[ale] ATL Colocation and file server suggestions

Jeff Lightner jlightner at water.com
Fri Jan 23 14:06:03 EST 2009


I should have read more closely.  I thought he was saying SANs were a
single point of failure.  I see now he qualified it to say non-redundant
SANs were.

While you might get some more bandwidth out of multiple paths (depending
on how you configure things) the main point of multiple paths is
redundancy for most people.

We do have one array that arrived "iSCSI" ready but we use its fibre
connections instead so I can't comment on how robust using the former
would be.

-----Original Message-----
From: ale-bounces at ale.org [mailto:ale-bounces at ale.org] On Behalf Of Pat
Regan
Sent: Friday, January 23, 2009 1:39 PM
To: ale at ale.org
Subject: Re: [ale] ATL Colocation and file server suggestions

Jeff Lightner wrote:
> I'll have to say I strongly disagree.

I won't disagree with him, unless I'm spending a ton on my SAN.

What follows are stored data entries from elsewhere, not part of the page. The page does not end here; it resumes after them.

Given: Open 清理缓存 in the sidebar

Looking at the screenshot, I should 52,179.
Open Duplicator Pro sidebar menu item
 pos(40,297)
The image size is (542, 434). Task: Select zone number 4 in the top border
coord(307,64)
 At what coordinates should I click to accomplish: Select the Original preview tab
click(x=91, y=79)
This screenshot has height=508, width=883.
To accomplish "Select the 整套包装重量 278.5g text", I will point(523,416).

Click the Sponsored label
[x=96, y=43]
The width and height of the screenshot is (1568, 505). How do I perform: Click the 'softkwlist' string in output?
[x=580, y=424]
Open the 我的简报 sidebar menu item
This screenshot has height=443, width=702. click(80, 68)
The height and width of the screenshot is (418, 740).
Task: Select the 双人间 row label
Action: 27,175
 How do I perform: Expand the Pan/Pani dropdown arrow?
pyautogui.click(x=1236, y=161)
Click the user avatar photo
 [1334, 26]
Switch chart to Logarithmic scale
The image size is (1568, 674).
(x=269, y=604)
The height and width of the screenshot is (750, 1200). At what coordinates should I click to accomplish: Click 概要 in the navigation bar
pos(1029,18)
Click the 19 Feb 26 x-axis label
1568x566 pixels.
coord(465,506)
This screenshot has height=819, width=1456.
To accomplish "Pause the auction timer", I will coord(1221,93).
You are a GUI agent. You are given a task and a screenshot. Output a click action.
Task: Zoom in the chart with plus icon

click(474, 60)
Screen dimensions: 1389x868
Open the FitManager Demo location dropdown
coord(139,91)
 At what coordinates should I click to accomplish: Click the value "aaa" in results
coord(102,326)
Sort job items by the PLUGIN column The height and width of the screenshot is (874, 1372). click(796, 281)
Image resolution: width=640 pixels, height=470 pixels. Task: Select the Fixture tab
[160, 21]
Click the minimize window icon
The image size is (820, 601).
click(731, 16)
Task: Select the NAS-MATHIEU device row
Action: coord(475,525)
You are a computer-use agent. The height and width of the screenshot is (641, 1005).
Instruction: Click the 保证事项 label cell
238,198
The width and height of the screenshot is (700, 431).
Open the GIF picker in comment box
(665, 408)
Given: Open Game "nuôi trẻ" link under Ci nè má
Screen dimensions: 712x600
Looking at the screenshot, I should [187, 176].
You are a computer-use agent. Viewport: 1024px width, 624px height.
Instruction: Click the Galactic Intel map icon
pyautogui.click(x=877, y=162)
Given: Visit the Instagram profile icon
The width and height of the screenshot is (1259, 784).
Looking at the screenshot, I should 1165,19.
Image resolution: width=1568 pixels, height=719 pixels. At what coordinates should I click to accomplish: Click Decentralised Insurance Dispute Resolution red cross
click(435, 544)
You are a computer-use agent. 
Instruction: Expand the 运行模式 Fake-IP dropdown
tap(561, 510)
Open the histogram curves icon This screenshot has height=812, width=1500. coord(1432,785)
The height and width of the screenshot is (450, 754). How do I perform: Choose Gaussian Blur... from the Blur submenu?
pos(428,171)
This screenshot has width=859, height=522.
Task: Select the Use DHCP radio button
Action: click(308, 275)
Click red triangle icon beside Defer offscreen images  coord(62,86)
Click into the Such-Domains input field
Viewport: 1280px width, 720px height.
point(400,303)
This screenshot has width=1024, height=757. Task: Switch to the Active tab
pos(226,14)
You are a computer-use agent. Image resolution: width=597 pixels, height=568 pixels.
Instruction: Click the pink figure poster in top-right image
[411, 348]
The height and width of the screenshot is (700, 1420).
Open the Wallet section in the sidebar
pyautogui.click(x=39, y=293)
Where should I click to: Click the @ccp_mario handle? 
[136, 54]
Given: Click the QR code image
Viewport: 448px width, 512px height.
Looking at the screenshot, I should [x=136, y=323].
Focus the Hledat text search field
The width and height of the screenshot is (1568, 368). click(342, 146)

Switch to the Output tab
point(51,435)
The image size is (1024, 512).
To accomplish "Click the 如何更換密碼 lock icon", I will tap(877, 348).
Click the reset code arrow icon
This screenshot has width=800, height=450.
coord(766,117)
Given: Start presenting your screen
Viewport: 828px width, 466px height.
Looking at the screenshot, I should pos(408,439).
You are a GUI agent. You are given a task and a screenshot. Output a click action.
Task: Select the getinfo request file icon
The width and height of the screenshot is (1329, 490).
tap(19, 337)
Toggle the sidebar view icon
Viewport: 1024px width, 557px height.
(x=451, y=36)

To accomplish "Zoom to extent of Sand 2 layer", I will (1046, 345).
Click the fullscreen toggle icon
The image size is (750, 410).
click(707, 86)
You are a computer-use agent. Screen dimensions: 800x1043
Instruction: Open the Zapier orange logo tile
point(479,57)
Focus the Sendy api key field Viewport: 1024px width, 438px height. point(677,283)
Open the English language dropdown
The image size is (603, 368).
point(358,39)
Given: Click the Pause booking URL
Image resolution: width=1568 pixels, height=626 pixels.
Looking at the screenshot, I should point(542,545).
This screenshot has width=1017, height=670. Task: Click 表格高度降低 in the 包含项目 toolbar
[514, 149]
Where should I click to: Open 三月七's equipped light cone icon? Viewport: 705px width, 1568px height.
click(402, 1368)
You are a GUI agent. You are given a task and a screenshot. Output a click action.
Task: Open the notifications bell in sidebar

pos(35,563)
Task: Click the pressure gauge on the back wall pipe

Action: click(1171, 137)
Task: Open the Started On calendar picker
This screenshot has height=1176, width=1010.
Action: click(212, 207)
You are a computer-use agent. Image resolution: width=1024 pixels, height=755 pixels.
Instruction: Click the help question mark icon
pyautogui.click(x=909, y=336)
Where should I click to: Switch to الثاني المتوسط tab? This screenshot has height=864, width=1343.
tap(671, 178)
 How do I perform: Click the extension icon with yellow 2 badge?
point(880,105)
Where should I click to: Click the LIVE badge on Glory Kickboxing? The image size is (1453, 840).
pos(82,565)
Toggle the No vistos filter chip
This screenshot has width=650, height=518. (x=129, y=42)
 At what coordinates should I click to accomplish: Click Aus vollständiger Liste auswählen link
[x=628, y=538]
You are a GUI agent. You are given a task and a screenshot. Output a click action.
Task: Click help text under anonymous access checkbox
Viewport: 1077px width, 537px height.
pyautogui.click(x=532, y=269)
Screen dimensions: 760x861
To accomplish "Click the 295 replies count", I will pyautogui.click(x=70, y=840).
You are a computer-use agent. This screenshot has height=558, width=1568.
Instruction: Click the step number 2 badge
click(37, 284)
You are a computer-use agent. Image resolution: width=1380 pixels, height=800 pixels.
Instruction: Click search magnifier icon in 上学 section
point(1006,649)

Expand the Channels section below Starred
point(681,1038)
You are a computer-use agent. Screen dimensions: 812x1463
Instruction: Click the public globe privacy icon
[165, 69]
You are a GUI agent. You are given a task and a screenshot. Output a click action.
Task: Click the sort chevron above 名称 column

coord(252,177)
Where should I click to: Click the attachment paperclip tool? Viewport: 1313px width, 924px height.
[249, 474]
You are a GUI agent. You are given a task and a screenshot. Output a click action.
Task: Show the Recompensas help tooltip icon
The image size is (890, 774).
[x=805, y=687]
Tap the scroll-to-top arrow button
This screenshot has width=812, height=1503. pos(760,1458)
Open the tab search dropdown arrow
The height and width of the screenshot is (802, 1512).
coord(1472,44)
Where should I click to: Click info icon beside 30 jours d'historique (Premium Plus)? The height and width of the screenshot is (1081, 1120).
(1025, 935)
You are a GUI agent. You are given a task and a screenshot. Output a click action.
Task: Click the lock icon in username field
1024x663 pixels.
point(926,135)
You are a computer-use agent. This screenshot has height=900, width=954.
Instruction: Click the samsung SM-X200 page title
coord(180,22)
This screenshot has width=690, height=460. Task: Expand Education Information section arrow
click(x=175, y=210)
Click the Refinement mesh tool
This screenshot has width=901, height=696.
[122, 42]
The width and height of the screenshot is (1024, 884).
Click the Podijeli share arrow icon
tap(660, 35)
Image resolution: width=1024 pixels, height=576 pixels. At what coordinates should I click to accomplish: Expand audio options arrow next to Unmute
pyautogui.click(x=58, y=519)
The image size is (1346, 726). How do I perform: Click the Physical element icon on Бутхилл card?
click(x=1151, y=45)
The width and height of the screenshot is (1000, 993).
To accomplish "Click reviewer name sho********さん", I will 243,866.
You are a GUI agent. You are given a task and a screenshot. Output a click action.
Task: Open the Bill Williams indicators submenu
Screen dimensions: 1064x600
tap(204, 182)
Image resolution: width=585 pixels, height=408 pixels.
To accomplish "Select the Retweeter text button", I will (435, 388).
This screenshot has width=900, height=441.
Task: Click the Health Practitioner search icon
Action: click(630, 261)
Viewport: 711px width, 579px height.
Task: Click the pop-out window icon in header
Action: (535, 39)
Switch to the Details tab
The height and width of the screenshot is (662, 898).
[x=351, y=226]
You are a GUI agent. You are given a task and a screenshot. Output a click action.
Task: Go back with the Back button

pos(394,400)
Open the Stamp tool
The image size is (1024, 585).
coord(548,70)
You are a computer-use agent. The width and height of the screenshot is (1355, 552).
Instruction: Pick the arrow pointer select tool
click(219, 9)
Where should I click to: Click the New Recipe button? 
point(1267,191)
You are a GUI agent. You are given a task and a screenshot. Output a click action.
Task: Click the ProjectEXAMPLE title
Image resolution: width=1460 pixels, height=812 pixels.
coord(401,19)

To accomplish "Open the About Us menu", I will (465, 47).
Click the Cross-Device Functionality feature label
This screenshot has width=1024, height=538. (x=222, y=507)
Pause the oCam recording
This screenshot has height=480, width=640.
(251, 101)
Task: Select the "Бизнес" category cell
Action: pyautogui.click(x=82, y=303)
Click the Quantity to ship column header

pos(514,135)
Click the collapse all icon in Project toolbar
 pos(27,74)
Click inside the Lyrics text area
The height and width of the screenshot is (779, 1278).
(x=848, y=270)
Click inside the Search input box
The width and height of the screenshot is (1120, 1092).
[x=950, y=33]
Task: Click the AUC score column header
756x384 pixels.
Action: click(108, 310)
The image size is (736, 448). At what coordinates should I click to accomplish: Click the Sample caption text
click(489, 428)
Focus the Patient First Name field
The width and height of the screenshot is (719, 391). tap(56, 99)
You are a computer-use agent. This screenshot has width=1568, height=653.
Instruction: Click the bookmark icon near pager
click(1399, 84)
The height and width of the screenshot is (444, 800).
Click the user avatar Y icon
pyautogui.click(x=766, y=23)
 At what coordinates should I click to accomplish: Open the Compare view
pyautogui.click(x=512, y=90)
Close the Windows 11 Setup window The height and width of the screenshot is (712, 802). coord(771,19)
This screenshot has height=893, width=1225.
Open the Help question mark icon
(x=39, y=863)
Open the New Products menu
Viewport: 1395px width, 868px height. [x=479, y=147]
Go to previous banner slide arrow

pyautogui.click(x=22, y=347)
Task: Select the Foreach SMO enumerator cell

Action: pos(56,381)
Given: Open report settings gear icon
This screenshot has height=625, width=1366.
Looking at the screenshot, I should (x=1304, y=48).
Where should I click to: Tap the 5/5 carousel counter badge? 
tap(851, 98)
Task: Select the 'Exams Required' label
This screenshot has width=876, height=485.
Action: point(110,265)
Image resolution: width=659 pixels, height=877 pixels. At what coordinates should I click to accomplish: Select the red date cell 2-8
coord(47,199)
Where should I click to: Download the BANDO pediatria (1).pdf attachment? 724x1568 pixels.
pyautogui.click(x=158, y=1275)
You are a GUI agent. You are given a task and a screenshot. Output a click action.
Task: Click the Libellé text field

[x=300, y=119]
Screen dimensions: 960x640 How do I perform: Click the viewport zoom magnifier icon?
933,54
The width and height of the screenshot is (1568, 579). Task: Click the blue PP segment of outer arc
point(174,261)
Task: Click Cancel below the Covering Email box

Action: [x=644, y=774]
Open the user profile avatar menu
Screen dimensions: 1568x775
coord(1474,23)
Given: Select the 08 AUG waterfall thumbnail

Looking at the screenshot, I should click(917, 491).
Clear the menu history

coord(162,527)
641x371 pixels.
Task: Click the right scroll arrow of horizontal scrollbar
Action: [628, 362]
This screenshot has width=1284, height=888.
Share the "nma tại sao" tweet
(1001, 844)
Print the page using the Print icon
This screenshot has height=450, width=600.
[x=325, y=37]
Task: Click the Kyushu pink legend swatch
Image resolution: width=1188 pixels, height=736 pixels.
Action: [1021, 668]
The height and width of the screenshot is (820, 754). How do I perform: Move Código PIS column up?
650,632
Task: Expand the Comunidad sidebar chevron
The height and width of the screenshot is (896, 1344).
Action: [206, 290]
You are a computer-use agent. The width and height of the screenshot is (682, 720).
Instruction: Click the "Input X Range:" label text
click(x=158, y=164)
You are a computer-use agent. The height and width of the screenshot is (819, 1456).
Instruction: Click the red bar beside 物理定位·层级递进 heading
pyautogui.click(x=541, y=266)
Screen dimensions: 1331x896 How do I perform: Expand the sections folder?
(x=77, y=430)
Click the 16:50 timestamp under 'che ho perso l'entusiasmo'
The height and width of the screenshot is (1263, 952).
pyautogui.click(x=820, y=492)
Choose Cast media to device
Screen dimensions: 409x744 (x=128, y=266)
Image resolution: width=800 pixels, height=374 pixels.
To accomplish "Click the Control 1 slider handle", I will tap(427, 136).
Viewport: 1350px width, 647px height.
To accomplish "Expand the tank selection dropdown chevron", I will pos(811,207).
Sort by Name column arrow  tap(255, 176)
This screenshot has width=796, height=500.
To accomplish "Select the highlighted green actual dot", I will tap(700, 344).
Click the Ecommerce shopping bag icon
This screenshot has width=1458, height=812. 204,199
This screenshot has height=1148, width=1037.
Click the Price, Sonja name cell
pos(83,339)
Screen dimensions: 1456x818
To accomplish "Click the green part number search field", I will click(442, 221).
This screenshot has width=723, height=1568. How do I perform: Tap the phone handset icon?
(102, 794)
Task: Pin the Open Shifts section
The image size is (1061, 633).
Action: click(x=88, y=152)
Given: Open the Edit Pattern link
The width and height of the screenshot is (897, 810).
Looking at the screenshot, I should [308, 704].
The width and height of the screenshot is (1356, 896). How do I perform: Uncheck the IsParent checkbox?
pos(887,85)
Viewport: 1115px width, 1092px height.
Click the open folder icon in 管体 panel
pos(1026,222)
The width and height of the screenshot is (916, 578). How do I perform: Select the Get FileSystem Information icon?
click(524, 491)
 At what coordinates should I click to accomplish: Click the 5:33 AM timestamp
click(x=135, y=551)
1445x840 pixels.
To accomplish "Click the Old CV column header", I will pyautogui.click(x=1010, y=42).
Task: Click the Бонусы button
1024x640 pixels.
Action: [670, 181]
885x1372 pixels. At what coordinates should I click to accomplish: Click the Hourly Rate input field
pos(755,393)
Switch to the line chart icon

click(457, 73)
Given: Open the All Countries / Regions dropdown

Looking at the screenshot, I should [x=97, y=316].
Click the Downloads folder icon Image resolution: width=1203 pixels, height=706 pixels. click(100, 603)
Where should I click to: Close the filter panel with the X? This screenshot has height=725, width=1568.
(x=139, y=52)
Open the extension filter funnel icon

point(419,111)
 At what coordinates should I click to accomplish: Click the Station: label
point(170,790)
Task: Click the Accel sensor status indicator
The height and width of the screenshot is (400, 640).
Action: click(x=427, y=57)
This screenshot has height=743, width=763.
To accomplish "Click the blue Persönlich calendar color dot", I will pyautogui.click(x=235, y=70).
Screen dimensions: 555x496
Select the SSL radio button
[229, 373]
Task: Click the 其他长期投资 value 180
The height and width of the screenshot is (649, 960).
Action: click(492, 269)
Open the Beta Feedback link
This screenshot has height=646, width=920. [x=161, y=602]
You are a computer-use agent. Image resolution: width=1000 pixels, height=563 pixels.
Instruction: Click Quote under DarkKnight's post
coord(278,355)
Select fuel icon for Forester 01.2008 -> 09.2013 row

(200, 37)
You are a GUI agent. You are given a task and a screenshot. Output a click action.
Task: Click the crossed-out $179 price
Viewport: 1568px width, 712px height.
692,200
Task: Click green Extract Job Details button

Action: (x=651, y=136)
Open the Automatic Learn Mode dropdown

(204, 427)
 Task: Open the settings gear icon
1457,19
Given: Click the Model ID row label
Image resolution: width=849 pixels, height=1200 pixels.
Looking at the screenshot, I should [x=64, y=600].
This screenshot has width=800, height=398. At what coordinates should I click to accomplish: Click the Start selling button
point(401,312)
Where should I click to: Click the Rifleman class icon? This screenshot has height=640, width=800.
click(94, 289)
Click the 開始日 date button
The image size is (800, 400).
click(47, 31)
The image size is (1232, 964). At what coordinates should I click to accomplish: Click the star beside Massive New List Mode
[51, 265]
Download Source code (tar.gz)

> First off in a SAN environment you usually have multiple paths to the
> storage using multiple HBAs in the servers as well as multiple fibre
> adapters in the storage arrays.  If you just have 2 and 2 that gives
you
> 4 paths to the data.  Lose 3 and you're STILL running.

This is wonderful, but if you lose three of those links you aren't
likely running.  You're probably walking :).  I doubt most people are
spending the money to build in 4x the bandwidth required for day to day
operations.

> Secondly most storage arrays have a fair amount of redundancy built in
> including multiple power supplies with their own batteries that even
in
> the event of a full data system power outage allow them to flush all
> cache to disks before the array itself stops operating.   In such an
> event having multiple arrays wouldn't have helped because all the
arrays
> would go down at the same time.

I've never built a real production standalone server that didn't meet
all those requirements.

> You do of course also want to have redundant fibre switches so loss of
> one switch doesn't take down the SAN.

More money :)

> It's possible to lose RAID sets but that isn't a function of SAN but
> rather a function of RAID and you'd have the same risk with RAID built
> into the server (e.g. Dell PERC).  You have even more of a risk NOT
> doing RAID because loss of a single drive is apt to destroy all your
> data.

A machine without RAID is a machine waiting to be restored from backup.

> I've been working on SANs for over 10 years now and most of the issues
> I've seen with them had more to do with misunderstanding of the way
the
> array works than anything else.

You're also talking about fibre channel, so you're talking about proper
SANs.  Earlier in this discussion they were talking about iscsi SANs,
which means SAN on a tight budget.  Which very likely means there is no
automatic failover available, or at least not being purchased.

There is a huge price difference between local attached storage and an
equally (for some value of equal) redundant SAN.  Granted, the SAN buys
you flexibility as well.  Even if you have two identical SANs, then you
"only" get two points of failure :).

But then, a SAN makes it easier to have one server pick up the work of
another when it dies.  Mount up the volume, and run.  If you need that
kind of uptime, you have to pay for it, though.